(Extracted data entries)

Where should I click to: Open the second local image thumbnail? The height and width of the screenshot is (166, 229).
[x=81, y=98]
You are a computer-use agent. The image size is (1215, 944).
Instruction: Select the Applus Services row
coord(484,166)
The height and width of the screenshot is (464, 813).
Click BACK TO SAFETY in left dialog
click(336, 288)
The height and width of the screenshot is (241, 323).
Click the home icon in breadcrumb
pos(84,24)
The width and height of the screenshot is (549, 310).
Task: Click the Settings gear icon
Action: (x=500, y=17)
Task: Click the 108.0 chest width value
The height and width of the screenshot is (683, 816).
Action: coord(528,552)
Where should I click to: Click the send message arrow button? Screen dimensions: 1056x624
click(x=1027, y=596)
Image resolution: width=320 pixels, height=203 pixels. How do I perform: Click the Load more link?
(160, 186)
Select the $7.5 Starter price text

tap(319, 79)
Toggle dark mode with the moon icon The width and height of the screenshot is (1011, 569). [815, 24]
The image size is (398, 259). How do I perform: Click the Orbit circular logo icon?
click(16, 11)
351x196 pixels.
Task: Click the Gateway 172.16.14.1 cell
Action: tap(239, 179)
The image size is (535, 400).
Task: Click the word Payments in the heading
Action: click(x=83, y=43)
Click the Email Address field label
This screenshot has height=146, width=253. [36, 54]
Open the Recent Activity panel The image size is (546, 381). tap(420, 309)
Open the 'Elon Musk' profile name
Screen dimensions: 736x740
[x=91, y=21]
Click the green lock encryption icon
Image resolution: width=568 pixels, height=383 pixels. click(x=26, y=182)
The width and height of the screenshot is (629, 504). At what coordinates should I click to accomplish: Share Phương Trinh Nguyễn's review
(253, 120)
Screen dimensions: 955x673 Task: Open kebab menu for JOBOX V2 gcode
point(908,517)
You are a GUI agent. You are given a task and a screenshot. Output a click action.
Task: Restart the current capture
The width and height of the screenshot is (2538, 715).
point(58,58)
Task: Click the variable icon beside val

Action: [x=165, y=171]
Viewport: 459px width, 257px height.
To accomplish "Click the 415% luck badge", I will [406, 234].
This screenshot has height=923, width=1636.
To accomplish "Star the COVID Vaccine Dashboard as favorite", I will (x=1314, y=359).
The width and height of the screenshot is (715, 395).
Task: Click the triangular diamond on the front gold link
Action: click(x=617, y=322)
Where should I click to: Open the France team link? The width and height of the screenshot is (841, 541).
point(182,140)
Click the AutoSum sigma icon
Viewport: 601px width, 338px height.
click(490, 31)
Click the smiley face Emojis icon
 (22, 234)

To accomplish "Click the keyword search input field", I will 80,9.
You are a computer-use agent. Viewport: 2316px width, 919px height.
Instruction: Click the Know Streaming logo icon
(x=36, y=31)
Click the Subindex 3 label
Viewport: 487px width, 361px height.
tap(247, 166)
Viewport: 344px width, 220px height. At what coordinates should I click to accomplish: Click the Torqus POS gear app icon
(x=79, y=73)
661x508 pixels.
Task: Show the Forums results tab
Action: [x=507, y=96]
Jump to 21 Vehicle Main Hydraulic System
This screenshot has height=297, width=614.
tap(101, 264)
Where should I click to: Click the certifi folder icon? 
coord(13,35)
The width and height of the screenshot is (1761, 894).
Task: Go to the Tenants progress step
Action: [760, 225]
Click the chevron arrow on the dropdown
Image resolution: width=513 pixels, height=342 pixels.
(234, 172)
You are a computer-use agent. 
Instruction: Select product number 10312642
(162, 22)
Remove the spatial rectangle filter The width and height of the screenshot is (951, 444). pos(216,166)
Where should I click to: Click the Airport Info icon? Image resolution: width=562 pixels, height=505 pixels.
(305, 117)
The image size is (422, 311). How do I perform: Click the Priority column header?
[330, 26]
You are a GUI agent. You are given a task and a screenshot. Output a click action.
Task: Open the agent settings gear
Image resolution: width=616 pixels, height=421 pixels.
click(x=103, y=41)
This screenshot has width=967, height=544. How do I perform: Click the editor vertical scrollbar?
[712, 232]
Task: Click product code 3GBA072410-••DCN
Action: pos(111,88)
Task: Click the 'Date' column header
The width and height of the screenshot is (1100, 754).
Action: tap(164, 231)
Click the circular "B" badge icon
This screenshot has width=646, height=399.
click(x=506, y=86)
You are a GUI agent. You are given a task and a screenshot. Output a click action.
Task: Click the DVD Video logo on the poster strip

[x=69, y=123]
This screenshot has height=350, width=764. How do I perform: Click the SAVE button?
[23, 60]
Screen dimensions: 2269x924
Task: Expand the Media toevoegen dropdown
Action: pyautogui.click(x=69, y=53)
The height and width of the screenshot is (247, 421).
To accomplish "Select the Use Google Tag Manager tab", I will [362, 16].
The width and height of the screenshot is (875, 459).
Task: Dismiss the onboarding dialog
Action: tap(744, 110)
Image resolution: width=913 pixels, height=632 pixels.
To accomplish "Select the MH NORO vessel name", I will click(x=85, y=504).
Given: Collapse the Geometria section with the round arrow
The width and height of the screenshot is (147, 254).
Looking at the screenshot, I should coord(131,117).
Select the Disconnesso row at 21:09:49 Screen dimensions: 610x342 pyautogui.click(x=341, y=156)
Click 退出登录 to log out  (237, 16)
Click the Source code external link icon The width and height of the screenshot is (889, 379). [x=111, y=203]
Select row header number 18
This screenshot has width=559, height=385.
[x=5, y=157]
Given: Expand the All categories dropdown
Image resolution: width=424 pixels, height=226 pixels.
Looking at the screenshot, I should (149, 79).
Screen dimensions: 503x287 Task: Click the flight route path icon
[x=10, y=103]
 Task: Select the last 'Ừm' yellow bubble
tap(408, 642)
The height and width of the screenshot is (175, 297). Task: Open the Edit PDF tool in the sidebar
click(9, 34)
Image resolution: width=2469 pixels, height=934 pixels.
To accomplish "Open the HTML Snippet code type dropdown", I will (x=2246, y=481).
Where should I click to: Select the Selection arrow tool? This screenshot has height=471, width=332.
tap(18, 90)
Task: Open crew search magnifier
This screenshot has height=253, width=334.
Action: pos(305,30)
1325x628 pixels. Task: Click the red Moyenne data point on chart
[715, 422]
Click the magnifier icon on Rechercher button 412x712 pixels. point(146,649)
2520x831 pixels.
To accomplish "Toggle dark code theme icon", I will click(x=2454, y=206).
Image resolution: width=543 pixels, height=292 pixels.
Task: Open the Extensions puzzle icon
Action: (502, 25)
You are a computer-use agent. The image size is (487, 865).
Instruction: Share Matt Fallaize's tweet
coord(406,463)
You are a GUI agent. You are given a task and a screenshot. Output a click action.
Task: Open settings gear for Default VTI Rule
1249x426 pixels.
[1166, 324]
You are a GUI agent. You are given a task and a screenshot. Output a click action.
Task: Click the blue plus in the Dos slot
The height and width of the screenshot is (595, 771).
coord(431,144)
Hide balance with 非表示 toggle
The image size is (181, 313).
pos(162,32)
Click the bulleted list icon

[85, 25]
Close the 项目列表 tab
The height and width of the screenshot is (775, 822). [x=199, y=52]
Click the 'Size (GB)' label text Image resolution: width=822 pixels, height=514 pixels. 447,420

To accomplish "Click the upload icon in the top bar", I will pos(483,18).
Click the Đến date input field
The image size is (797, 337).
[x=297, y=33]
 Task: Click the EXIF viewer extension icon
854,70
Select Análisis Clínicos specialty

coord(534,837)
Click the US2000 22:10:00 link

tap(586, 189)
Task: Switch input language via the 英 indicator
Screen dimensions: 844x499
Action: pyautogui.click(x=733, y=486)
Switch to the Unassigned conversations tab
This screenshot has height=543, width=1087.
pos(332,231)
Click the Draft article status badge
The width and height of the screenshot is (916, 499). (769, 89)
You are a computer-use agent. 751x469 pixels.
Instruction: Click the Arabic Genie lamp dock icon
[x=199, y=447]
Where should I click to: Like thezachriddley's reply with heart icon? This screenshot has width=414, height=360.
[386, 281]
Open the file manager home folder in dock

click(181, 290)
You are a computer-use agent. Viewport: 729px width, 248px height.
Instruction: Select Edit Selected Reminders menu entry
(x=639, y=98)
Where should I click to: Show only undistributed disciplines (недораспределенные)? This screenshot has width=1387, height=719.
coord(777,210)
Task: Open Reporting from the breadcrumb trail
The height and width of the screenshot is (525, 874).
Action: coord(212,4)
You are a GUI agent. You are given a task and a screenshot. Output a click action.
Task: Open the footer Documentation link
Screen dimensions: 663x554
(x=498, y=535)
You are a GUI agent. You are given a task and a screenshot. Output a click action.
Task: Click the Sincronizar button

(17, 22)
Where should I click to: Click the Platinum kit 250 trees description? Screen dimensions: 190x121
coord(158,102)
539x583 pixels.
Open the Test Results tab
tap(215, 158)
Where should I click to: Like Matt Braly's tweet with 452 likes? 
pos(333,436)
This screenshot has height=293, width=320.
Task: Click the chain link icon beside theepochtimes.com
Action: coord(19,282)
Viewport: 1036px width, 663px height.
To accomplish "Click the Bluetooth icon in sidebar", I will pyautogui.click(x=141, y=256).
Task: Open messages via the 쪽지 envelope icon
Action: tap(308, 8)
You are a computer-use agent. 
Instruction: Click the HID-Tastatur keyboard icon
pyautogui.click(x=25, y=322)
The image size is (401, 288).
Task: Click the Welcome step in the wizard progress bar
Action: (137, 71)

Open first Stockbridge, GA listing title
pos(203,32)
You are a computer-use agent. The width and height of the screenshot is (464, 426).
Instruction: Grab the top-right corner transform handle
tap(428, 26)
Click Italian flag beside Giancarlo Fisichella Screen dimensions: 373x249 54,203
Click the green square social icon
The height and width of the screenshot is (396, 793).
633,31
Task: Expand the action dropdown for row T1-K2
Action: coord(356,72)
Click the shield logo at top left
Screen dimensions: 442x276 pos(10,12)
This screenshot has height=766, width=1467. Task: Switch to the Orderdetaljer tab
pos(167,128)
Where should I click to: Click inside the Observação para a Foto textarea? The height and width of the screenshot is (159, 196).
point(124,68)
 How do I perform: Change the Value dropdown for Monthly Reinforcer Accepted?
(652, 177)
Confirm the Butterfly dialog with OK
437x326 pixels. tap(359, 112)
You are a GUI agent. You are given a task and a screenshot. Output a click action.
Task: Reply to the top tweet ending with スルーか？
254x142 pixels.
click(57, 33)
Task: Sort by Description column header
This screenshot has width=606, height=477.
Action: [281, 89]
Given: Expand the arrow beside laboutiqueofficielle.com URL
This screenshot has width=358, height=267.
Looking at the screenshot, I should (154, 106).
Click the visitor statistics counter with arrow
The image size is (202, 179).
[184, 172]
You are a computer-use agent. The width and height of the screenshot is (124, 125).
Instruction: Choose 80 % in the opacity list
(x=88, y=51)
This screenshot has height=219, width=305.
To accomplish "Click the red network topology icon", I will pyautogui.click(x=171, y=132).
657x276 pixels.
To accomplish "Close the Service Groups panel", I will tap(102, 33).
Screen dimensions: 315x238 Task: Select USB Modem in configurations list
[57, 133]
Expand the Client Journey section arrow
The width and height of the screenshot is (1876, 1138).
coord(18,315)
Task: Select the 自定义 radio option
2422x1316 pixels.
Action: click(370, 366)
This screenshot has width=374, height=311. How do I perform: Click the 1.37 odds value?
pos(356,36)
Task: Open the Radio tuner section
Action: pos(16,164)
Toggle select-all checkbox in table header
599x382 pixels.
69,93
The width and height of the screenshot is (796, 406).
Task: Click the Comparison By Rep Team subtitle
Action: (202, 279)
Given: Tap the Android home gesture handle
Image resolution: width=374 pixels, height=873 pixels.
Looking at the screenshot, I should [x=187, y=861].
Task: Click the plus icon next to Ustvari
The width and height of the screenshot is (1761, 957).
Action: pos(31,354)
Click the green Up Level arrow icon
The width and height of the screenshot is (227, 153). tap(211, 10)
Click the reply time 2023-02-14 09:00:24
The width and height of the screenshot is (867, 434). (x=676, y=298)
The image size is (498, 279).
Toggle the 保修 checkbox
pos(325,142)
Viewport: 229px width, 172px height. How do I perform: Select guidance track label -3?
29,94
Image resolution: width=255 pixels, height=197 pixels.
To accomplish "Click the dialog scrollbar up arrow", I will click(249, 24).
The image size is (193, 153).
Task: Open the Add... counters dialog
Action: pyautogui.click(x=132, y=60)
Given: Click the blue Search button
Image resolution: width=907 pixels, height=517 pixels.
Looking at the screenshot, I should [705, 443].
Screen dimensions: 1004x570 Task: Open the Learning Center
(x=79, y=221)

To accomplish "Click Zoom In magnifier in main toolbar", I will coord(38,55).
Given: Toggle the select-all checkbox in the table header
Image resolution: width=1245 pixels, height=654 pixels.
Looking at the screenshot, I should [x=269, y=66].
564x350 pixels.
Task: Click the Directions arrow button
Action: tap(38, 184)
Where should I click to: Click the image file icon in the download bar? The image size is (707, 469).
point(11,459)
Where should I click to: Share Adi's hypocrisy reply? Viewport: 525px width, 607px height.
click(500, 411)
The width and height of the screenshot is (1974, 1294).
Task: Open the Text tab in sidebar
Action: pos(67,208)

* _What the exercise asks_:
Count the lines in the data above that contain the string "computer", and give only the number.

* _Complete output_:
9